▶ _Given records_
********************

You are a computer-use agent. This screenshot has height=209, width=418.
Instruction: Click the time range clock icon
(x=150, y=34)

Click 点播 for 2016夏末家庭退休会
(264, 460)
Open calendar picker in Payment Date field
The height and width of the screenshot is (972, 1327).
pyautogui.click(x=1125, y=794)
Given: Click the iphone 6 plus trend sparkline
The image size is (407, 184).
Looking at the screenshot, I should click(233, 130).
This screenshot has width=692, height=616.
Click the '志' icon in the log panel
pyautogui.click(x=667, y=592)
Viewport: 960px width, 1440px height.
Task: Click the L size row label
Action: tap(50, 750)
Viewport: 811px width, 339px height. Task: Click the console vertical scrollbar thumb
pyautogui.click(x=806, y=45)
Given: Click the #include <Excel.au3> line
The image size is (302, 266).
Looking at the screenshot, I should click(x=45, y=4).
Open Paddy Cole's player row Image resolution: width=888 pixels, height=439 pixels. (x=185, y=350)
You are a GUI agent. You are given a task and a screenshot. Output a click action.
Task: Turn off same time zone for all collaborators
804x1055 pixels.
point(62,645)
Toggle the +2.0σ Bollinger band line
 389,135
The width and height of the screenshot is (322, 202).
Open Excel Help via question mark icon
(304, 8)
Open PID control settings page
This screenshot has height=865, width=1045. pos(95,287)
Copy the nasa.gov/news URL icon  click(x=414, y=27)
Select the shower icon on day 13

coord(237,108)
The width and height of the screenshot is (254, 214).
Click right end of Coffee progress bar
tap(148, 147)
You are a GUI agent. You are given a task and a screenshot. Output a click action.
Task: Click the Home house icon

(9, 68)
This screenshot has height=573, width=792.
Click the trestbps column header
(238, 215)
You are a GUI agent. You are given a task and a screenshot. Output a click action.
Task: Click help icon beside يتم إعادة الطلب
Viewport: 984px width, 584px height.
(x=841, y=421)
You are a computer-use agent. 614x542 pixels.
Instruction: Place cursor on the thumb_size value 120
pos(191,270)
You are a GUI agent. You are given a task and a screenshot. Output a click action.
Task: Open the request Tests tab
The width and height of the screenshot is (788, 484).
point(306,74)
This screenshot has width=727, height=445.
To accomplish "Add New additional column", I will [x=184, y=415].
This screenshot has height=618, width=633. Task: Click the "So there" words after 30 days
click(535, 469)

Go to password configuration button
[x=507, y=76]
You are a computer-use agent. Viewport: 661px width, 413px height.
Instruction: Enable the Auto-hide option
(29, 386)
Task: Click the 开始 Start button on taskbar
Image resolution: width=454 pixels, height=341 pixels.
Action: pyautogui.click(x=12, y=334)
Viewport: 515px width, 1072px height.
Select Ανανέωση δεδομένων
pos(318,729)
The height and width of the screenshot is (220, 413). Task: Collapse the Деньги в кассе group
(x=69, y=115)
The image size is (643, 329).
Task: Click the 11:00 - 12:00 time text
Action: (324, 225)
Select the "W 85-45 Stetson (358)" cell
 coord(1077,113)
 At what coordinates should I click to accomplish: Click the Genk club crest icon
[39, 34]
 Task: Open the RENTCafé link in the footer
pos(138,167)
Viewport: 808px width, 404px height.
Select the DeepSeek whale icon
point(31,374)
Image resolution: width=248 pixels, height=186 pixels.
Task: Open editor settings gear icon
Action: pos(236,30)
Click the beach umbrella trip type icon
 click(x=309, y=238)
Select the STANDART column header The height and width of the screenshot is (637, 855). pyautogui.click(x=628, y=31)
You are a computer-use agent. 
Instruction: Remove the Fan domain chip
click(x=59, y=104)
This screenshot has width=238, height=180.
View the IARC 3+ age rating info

********************

▶ _Work order_
Write out the listing above, keeping every word exactly.

▶ _Solution to this exercise_
You are a computer-use agent. This screenshot has height=209, width=418.
Instruction: Click the time range clock icon
(x=150, y=34)

Click 点播 for 2016夏末家庭退休会
(264, 460)
Open calendar picker in Payment Date field
The height and width of the screenshot is (972, 1327).
pyautogui.click(x=1125, y=794)
Given: Click the iphone 6 plus trend sparkline
The image size is (407, 184).
Looking at the screenshot, I should click(233, 130).
This screenshot has width=692, height=616.
Click the '志' icon in the log panel
pyautogui.click(x=667, y=592)
Viewport: 960px width, 1440px height.
Task: Click the L size row label
Action: tap(50, 750)
Viewport: 811px width, 339px height. Task: Click the console vertical scrollbar thumb
pyautogui.click(x=806, y=45)
Given: Click the #include <Excel.au3> line
The image size is (302, 266).
Looking at the screenshot, I should click(x=45, y=4).
Open Paddy Cole's player row Image resolution: width=888 pixels, height=439 pixels. (x=185, y=350)
You are a GUI agent. You are given a task and a screenshot. Output a click action.
Task: Turn off same time zone for all collaborators
804x1055 pixels.
point(62,645)
Toggle the +2.0σ Bollinger band line
 389,135
The width and height of the screenshot is (322, 202).
Open Excel Help via question mark icon
(304, 8)
Open PID control settings page
This screenshot has height=865, width=1045. pos(95,287)
Copy the nasa.gov/news URL icon  click(x=414, y=27)
Select the shower icon on day 13

coord(237,108)
The width and height of the screenshot is (254, 214).
Click right end of Coffee progress bar
tap(148, 147)
You are a GUI agent. You are given a task and a screenshot. Output a click action.
Task: Click the Home house icon

(9, 68)
This screenshot has height=573, width=792.
Click the trestbps column header
(238, 215)
You are a GUI agent. You are given a task and a screenshot. Output a click action.
Task: Click help icon beside يتم إعادة الطلب
Viewport: 984px width, 584px height.
(x=841, y=421)
You are a computer-use agent. 614x542 pixels.
Instruction: Place cursor on the thumb_size value 120
pos(191,270)
You are a GUI agent. You are given a task and a screenshot. Output a click action.
Task: Open the request Tests tab
The width and height of the screenshot is (788, 484).
point(306,74)
This screenshot has width=727, height=445.
To accomplish "Add New additional column", I will [x=184, y=415].
This screenshot has height=618, width=633. Task: Click the "So there" words after 30 days
click(535, 469)

Go to password configuration button
[x=507, y=76]
You are a computer-use agent. Viewport: 661px width, 413px height.
Instruction: Enable the Auto-hide option
(29, 386)
Task: Click the 开始 Start button on taskbar
Image resolution: width=454 pixels, height=341 pixels.
Action: pyautogui.click(x=12, y=334)
Viewport: 515px width, 1072px height.
Select Ανανέωση δεδομένων
pos(318,729)
The height and width of the screenshot is (220, 413). Task: Collapse the Деньги в кассе group
(x=69, y=115)
The image size is (643, 329).
Task: Click the 11:00 - 12:00 time text
Action: (324, 225)
Select the "W 85-45 Stetson (358)" cell
 coord(1077,113)
 At what coordinates should I click to accomplish: Click the Genk club crest icon
[39, 34]
 Task: Open the RENTCafé link in the footer
pos(138,167)
Viewport: 808px width, 404px height.
Select the DeepSeek whale icon
point(31,374)
Image resolution: width=248 pixels, height=186 pixels.
Task: Open editor settings gear icon
Action: pos(236,30)
Click the beach umbrella trip type icon
 click(x=309, y=238)
Select the STANDART column header The height and width of the screenshot is (637, 855). pyautogui.click(x=628, y=31)
You are a computer-use agent. 
Instruction: Remove the Fan domain chip
click(x=59, y=104)
This screenshot has width=238, height=180.
View the IARC 3+ age rating info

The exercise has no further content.